TPP's impacts on Vietnam property market

20 November 2017

According to Mr Neil MacGregor - Managing Director of Savills Vietnam, Savills believe the real estate market will continue to remain robust, despite the likely demise of the Trans-Pacific Partnership. Ongoing discussions regarding the Regional Comprehensive Economic Partnership (RCEP), involving China, as well as Membership of the ASEAN Economic Community and the Vietnam-EU Free Trade Agreement (EVFTA) are all important drivers for continued investment, even without TPP.

We have seen that trade with countries such as Japan and Korea typically comes together with FDI, importantly fueling investment into infrastructure and real estate.

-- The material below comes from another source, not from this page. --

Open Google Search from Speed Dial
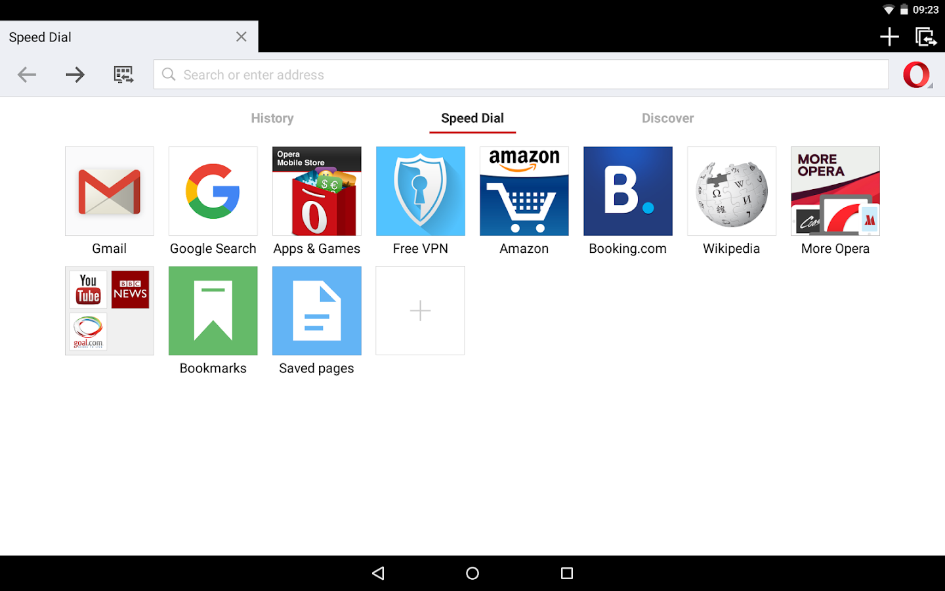Viewport: 945px width, 591px height. pyautogui.click(x=213, y=191)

There is considerable interest from foreign investors in Vietnamese real estate at this time, supported by strong GDP growth, a relatively stable currency, the young demographics, rapid urbanization, as well as the rapid growth in the domestic consumer market that is driven by one of the fastest growing middle classes anywhere in the world. This is fueling investment across all real estate sectors from industrial to office and residential to retail.  In addition the rapid growth in tourism arrivals, both foreign and domestic, is creating a boom in the hospitality sector.

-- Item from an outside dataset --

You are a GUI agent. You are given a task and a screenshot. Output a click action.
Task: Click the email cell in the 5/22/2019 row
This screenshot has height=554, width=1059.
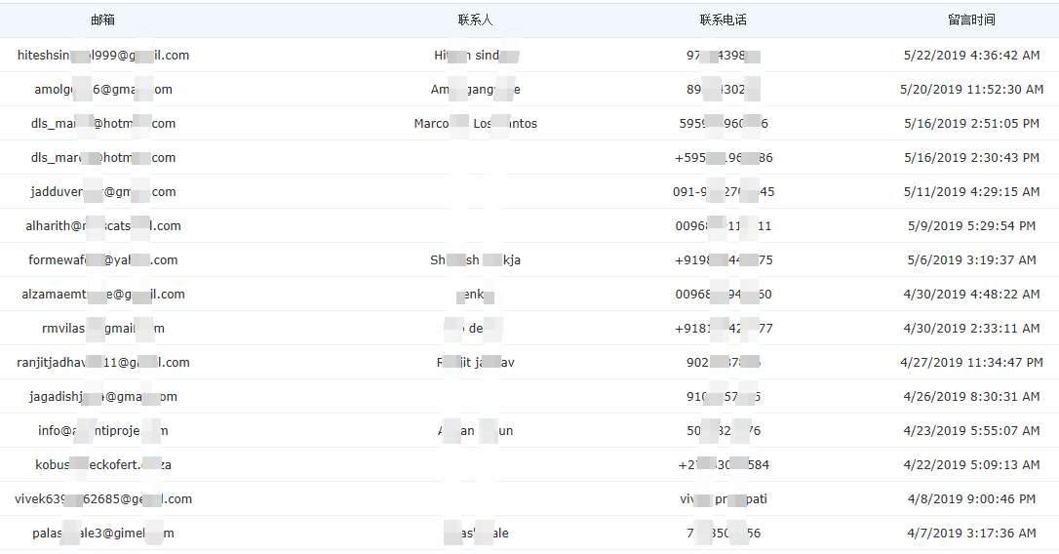pyautogui.click(x=103, y=56)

Savills expect to see a considerable amount of inbound investment into real estate in 2018, following a very active 2017 for our investment advisory teams. Interest remains strong from Japan, Korea, Singapore and increasingly China.  However, it remains challenging for foreign investors to identify quality real estate investments with clear ownership, and transactions involving operating assets will remain scarce.  The majority of transactions will involve development projects, with many foreign developers seeking to secure long term partnerships with local developers.